As long as the cops are pure mook-grade NPCs and they concentrate themselves into a fairly small number of zones, then even a fairly modest evocation is enough to take them down. For example, if you define "the front yard" as a zone, and "the back yard" as a second zone, and stipulated that the 200 cops were packing themselves into those two zones to get into the house, then all you would need is maybe a 5 shift evocation (assumptions: weapon:1, 2 zone spell with control of 7 or so vs cops with armor:2, defense or perhaps 2, and no consequences).
However, I think that this is poor application of zone rules, and downright silly tactics on the part of the cops. My thinking is that every half-dozen targets, tops, should constitute a "zone" (redefining the zones for tightly packed masses as needed -- ), and that in any case the cops would be fairly spread out even without this sort of adaptive zoning, enough that there would probably be fairly few zones with more than a handful of cops packed into them. So the 200 cops might require a 30-40 zone effect, which is ... non-trivial.
Sometimes you need numbers.
Agreed. But I think that Richard is trying to say is that sometimes it's best
not to have numbers -- or that sometimes the numbers aren't relevant. And I agree with that.

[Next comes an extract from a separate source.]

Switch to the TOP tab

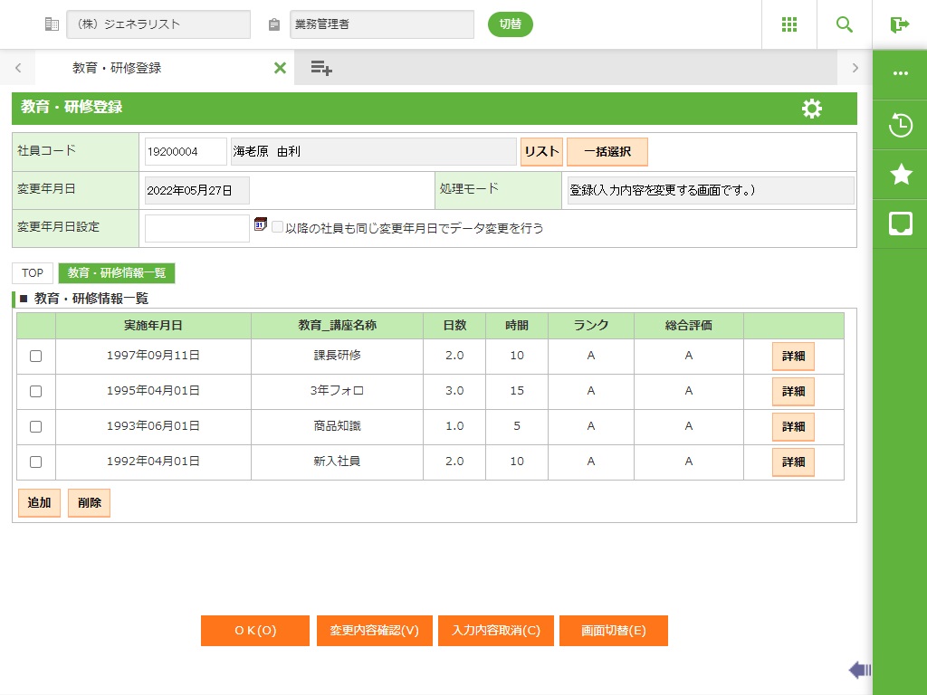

Say, for example, a group of PCs learns that there is a nuclear warhead headed at them. It is valid for the GM to dictate that the only way to escape the blast is to not be in the fireball when it goes off (run like mad, escape into the Nevernever, or whatever) -- and that a magical shield of any strength that can be produced in the time available
just won't cut it. In such a case, putting numbers to it is just throwing down the gauntlet for the rules lawyer in the party to prove you wrong.